Monday, February 10, 2014

Artist Book response

I found this reading very similar to that of a Judith Butler piece that I had read earlier this year in my Writing 205 class. Throughout the reading, I struggled to find a solid definition of what an artist book was, or what the point of this reading was, for that matter. My doubts, however, were addressed in the very last paragraph of the reading. The Judith Butler piece I read earlier this year spoke about the different aspects of gender and how gender was something that couldn’t and hasn’t been fully defined. In this piece about the history of artist books, author Johanna Drucker discusses the variety of different ways that the artist book has been interpreted throughout it’s brief history while mixing in her own personal opinion.

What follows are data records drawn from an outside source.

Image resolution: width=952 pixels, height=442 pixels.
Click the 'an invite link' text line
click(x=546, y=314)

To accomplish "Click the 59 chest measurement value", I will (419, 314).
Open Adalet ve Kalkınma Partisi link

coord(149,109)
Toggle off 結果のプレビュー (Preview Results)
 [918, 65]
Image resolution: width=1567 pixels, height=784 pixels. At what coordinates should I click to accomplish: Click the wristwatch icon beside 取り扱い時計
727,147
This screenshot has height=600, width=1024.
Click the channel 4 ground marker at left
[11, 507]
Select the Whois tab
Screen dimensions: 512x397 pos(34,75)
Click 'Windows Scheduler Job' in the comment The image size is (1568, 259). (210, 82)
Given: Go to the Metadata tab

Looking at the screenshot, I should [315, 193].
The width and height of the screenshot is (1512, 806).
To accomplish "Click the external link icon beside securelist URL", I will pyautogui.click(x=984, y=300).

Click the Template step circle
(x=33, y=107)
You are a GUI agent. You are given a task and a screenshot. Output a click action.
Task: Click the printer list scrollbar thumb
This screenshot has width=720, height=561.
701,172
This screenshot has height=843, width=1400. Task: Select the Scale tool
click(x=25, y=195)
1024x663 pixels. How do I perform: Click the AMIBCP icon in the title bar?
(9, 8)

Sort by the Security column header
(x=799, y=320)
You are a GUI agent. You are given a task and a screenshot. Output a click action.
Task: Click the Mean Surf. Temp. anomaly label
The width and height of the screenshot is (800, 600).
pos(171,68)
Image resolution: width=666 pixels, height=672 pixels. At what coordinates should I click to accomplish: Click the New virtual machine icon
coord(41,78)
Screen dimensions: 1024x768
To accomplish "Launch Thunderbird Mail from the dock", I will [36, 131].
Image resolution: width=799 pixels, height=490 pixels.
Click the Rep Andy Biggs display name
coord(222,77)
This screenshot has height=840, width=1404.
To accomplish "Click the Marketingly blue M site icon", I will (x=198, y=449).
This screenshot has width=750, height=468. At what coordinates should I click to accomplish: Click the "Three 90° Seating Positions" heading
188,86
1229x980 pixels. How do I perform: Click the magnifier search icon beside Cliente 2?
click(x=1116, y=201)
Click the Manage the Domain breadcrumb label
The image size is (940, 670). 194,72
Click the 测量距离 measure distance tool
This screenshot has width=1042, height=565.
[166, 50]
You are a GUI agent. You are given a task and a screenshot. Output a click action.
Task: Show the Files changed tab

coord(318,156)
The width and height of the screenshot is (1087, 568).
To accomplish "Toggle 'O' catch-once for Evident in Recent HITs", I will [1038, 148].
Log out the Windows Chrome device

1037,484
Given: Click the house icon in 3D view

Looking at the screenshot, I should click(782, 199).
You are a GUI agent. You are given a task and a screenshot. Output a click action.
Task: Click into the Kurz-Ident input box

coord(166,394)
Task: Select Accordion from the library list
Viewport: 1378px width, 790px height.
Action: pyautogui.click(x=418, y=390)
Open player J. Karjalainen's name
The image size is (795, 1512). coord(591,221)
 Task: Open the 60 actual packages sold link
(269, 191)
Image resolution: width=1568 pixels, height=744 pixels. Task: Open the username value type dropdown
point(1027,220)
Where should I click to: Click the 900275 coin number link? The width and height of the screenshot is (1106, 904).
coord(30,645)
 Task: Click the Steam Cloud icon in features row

The readings starts off by calling the artist book the “quintessential 20th century art form”, which can only be stated as such because of how vague the term “artist book” really is. From what I’ve gathered, the term “artist book” is a placeholder for art that doesn’t have a home anywhere else. Saying that artist books have erupted in the 20th century is misleading because artist books include so many various things—journals, any independent publication, experimental printing, actual books, or other advanced technical productions of different scale and physical complexity—so the term “quintessential” is a misrepresentation. However, at the very end of the article, Drucker herself explains that the attempts to define artist books have been “hopelessly flawed”; they’re either too vague or too specific (however Drucker failed to give examples of definitions that are too specific). Although I am still not entirely sure what an artist book represents, I agree with Drucker’s final, personal interpretation of the term:


Artist books take every possible form. There are no specific criteria for defining what it is; it distinguishes itself.